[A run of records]
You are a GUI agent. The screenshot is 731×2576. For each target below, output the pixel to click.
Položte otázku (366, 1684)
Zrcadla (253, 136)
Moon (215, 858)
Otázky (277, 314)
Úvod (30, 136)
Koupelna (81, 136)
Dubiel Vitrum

* **Exercise**
Convert everything from the line containing "Zrcadla (253, 136)" down to the end of the listing into a JSON list of strings, one string per line, with blank lines left out.

* **The solution**
[
  "Zrcadla (253, 136)",
  "Moon (215, 858)",
  "Otázky (277, 314)",
  "Úvod (30, 136)",
  "Koupelna (81, 136)",
  "Dubiel Vitrum"
]